Este canto y la gran
liberación que conmemoraba hicieron una impresión imborrable en la
memoria del pueblo hebreo. Siglo
tras siglo fue repetido por los profetas
y los cantores de Israel
para atestiguar que Jehová es la fortaleza
y la liberación de los que confían en él.
Este
canto
no pertenece sólo al pueblo judío.
Indica la futura destrucción de todos los enemigos de la justicia, y señala la victoria final
del Israel de Dios.
El profeta
de Patmos vio a la multitud vestida
de blanco, “los que
habían alcanzado la victoria”, que estaban sobre “un mar de vidrio
mezclado con fuego... con las arpas de Dios... Y cantan el cántico de Moisés siervo de Dios, y el cántico
del Cordero”. Apocalipsis 15:2,3...
Tal
fue el espíritu que saturaba
el canto de liberación de Israel, y es el espíritu que debe morar en el corazón de los que aman y temen a Dios.
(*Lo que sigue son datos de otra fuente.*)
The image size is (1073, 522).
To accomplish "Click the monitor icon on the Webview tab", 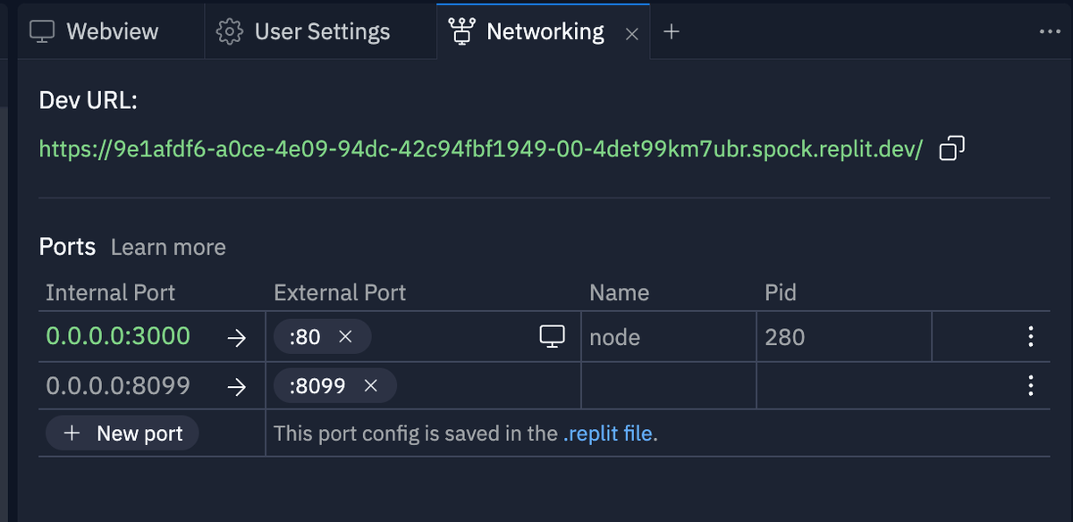I will click(42, 30).
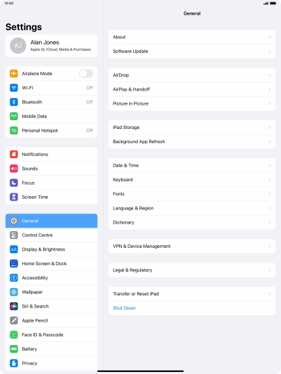Open Screen Time hourglass icon
This screenshot has width=281, height=374.
(x=14, y=197)
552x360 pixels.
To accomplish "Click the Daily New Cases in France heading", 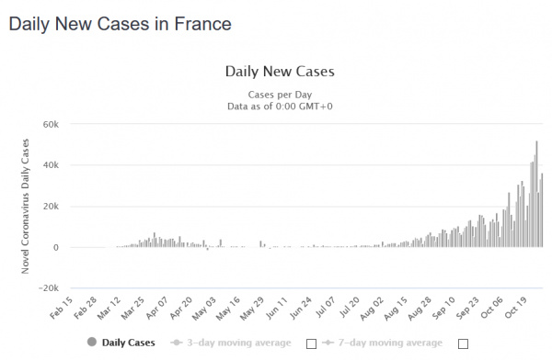I will pos(120,24).
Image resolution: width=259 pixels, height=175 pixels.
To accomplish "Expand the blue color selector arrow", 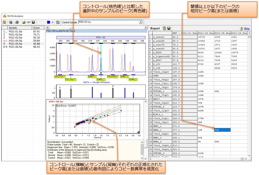I will (x=53, y=22).
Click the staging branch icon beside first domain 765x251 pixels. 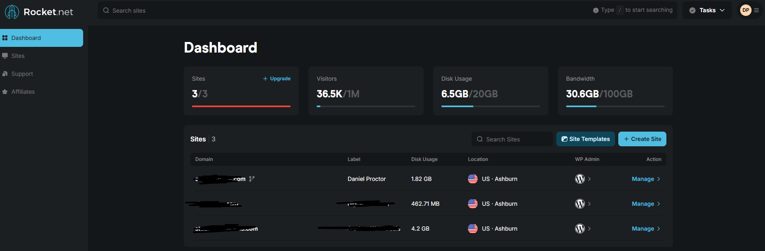(x=252, y=179)
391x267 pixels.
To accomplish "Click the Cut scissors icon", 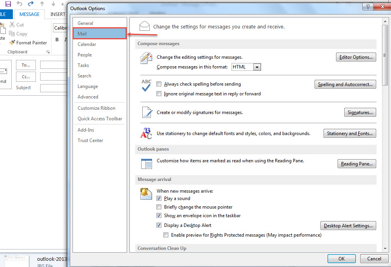I will click(12, 25).
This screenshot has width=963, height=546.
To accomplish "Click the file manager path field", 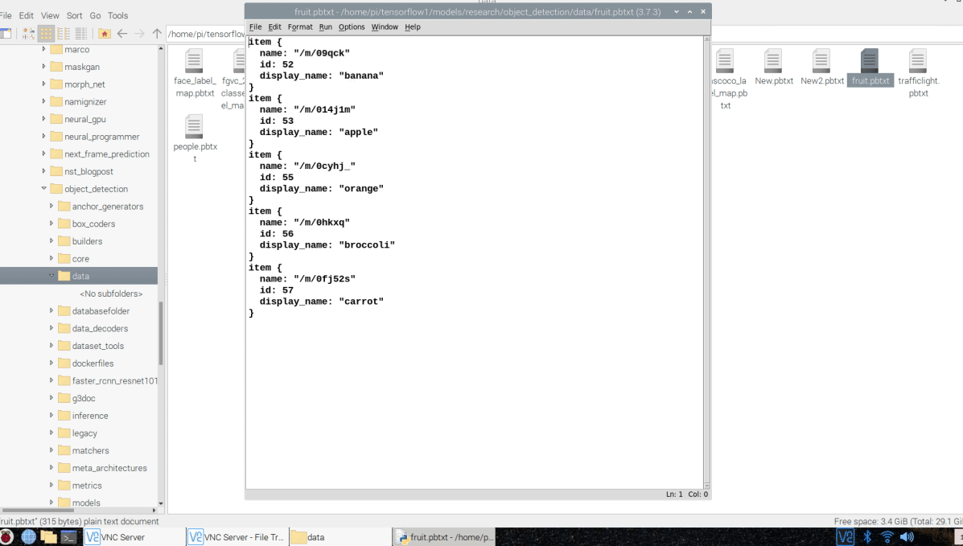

Al libertar nuestra
alma de la esclavitud del pecado, Dios ha obrado para nosotros
una liberación todavía mayor que la
de los hebreos ante el Mar Rojo.
Como la hueste hebrea, nosotros
debemos alabar al Señor con nuestro corazón, nuestra alma y nuestra voz por “sus maravillas para con los
hijos de los hombres”. Salmo 107:8.
Los que meditan en las grandes misericordias de Dios, y no olvidan sus dones menores, se llenan de felicidad y cantan en su corazón al Señor. Las bendiciones diarias que recibimos de la mano de Dios y, sobre todo, la muerte de Jesús para poner la felicidad y el cielo a nuestro alcance, debieran ser objeto de constante gratitud.
¡Qué
compasión, qué amor sin par, nos ha manifestado Dios a nosotros, perdidos pecadores, al unirnos a él para que seamos su tesoro celestial! Historia de los Patriarcas y Profetas, 293, 294.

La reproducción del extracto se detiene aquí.